__PROMPT__
Even if the data beneath seems repetitive, write it all out again exactly.

__SOURCE MATERIAL__
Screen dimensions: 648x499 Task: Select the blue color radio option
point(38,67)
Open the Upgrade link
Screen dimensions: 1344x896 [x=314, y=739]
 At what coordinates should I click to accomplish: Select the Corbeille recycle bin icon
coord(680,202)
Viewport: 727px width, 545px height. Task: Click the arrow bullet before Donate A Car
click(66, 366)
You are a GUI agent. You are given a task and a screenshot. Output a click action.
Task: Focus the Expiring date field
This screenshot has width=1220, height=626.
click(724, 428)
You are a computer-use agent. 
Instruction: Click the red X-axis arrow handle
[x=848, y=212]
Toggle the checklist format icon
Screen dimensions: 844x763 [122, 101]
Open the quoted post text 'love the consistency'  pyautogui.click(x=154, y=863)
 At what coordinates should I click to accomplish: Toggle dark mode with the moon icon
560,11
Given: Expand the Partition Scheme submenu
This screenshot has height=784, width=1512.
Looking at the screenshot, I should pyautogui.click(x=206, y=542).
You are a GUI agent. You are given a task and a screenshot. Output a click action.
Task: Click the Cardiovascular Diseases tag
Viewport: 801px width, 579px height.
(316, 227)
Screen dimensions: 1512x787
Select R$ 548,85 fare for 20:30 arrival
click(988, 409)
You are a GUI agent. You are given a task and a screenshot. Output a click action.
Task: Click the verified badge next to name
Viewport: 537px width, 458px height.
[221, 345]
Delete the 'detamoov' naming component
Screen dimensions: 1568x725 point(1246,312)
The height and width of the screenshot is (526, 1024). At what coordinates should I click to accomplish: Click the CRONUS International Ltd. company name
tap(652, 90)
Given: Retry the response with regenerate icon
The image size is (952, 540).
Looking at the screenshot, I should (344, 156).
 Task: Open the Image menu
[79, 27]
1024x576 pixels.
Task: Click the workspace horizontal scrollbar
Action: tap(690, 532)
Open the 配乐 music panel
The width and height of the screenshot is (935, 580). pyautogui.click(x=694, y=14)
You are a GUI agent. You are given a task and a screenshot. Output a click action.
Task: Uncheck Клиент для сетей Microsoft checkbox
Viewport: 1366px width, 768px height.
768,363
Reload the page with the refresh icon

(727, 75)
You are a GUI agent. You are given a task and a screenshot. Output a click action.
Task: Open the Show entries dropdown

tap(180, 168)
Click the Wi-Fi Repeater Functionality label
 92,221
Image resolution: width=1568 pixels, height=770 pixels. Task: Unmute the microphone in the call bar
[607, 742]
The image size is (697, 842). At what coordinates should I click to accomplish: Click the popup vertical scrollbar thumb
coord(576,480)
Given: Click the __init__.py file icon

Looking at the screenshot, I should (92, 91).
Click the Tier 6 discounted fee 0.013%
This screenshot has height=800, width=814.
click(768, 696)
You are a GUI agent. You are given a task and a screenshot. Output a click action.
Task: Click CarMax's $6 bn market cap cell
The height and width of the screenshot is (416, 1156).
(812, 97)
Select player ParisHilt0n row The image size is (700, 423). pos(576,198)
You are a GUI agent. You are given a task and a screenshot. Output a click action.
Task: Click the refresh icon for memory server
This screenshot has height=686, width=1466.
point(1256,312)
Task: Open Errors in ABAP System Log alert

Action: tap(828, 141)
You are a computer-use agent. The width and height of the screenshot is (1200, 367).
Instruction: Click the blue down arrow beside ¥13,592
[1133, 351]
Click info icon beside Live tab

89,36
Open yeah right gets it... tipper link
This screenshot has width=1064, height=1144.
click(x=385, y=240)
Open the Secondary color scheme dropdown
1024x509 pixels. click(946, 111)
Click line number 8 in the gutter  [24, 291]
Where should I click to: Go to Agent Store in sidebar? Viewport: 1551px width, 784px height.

__PROBLEM SOLUTION__
Screen dimensions: 648x499 Task: Select the blue color radio option
point(38,67)
Open the Upgrade link
Screen dimensions: 1344x896 [x=314, y=739]
 At what coordinates should I click to accomplish: Select the Corbeille recycle bin icon
coord(680,202)
Viewport: 727px width, 545px height. Task: Click the arrow bullet before Donate A Car
click(66, 366)
You are a GUI agent. You are given a task and a screenshot. Output a click action.
Task: Focus the Expiring date field
This screenshot has width=1220, height=626.
click(724, 428)
You are a computer-use agent. 
Instruction: Click the red X-axis arrow handle
[x=848, y=212]
Toggle the checklist format icon
Screen dimensions: 844x763 [122, 101]
Open the quoted post text 'love the consistency'  pyautogui.click(x=154, y=863)
 At what coordinates should I click to accomplish: Toggle dark mode with the moon icon
560,11
Given: Expand the Partition Scheme submenu
This screenshot has height=784, width=1512.
Looking at the screenshot, I should pyautogui.click(x=206, y=542).
You are a GUI agent. You are given a task and a screenshot. Output a click action.
Task: Click the Cardiovascular Diseases tag
Viewport: 801px width, 579px height.
(316, 227)
Screen dimensions: 1512x787
Select R$ 548,85 fare for 20:30 arrival
click(988, 409)
You are a GUI agent. You are given a task and a screenshot. Output a click action.
Task: Click the verified badge next to name
Viewport: 537px width, 458px height.
[221, 345]
Delete the 'detamoov' naming component
Screen dimensions: 1568x725 point(1246,312)
The height and width of the screenshot is (526, 1024). At what coordinates should I click to accomplish: Click the CRONUS International Ltd. company name
tap(652, 90)
Given: Retry the response with regenerate icon
The image size is (952, 540).
Looking at the screenshot, I should (344, 156).
 Task: Open the Image menu
[79, 27]
1024x576 pixels.
Task: Click the workspace horizontal scrollbar
Action: tap(690, 532)
Open the 配乐 music panel
The width and height of the screenshot is (935, 580). pyautogui.click(x=694, y=14)
You are a GUI agent. You are given a task and a screenshot. Output a click action.
Task: Uncheck Клиент для сетей Microsoft checkbox
Viewport: 1366px width, 768px height.
768,363
Reload the page with the refresh icon

(727, 75)
You are a GUI agent. You are given a task and a screenshot. Output a click action.
Task: Open the Show entries dropdown

tap(180, 168)
Click the Wi-Fi Repeater Functionality label
 92,221
Image resolution: width=1568 pixels, height=770 pixels. Task: Unmute the microphone in the call bar
[607, 742]
The image size is (697, 842). At what coordinates should I click to accomplish: Click the popup vertical scrollbar thumb
coord(576,480)
Given: Click the __init__.py file icon

Looking at the screenshot, I should (92, 91).
Click the Tier 6 discounted fee 0.013%
This screenshot has height=800, width=814.
click(768, 696)
You are a GUI agent. You are given a task and a screenshot. Output a click action.
Task: Click CarMax's $6 bn market cap cell
The height and width of the screenshot is (416, 1156).
(812, 97)
Select player ParisHilt0n row The image size is (700, 423). pos(576,198)
You are a GUI agent. You are given a task and a screenshot. Output a click action.
Task: Click the refresh icon for memory server
This screenshot has height=686, width=1466.
point(1256,312)
Task: Open Errors in ABAP System Log alert

Action: tap(828, 141)
You are a computer-use agent. The width and height of the screenshot is (1200, 367).
Instruction: Click the blue down arrow beside ¥13,592
[1133, 351]
Click info icon beside Live tab

89,36
Open yeah right gets it... tipper link
This screenshot has width=1064, height=1144.
click(x=385, y=240)
Open the Secondary color scheme dropdown
1024x509 pixels. click(946, 111)
Click line number 8 in the gutter  [24, 291]
Where should I click to: Go to Agent Store in sidebar? Viewport: 1551px width, 784px height.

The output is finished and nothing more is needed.